T.Rex fans and friends from the world of entertainment were left devastated after Marc Bolan was involved in a fatal accident.

He and Gloria were driving in their Mini 127GT, after spending time at Mortons Club and Restaurant in Berkeley Square, London.

However, the car struck a fence post and a tree as the couple were driving over the bridge at Gipsy Lane in Barnes, Southwest London.

Gloria suffered a broken jaw and broken arm, but Marc was killed instantly in the crash on September 16, 1977.

Following his death, the late David Bowie paid tribute to the singer, saying to Rolling Stone Magazine: "I’m terribly broken by it.

"He was my mate. The only tribute I can give Marc is that he was the greatest little giant in the world."
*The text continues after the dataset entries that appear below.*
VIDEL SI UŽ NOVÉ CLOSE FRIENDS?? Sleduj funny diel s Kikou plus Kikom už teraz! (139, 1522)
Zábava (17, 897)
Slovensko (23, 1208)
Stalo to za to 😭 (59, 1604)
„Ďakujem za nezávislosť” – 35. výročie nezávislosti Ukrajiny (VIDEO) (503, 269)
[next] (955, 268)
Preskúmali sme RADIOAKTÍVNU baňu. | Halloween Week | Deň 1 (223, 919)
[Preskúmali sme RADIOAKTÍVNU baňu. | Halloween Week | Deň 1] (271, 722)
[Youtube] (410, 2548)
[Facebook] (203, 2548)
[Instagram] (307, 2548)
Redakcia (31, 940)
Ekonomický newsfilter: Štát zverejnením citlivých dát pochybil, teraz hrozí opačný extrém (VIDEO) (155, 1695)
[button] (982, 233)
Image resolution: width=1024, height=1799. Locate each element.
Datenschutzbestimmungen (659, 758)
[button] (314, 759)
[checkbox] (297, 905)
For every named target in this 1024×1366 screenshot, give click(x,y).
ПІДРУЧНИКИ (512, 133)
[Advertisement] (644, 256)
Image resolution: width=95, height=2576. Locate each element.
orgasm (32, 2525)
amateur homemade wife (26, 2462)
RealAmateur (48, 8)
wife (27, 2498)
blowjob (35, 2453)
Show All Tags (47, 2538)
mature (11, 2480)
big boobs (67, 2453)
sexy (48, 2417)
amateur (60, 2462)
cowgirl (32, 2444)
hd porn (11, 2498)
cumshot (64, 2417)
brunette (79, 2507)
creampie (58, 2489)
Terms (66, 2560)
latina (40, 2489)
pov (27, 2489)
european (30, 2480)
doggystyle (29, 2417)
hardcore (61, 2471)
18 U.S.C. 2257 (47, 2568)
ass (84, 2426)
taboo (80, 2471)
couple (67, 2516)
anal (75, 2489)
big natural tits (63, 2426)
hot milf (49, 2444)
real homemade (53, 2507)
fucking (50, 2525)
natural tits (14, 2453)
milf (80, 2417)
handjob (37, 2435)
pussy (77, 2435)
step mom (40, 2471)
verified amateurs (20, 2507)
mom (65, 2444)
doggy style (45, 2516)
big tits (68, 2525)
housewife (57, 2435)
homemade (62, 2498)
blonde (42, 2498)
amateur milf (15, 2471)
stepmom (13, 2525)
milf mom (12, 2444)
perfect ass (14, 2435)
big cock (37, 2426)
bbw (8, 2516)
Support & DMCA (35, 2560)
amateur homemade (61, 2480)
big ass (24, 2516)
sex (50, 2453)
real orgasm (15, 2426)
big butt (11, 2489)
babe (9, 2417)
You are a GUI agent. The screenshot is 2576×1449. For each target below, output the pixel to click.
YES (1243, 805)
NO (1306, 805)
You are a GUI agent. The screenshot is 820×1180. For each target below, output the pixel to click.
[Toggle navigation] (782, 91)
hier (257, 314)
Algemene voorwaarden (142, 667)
Marc's funeral service was held four days later on September 20 at Golders Green Crematorium, North London, with friends including David Bowie, Rod Stewart, Toni Visconti and Steve Harley attending the service.

The car crash site has since become a memorial site for the beloved singer, with a shrine and statue of Marc erected in his memory.

However, Marc's influence and music legacy continues to be felt today, with his music used in a variety of films including Velvet Goldmine and Billy Elliot.

The tribute band T.Rextasy are also endorsed by Marc's family, and have continued to perform the singer's music throughout the decades since 1992.

They have also organised tribute concerts, including the Marc Bolan 45th anniversary concert in London today (September 16, 2022), where stars who were influenced by the singer will perform – including Marc Almond and Toyah Wilcox, as well as former collaborator Toni Visconti.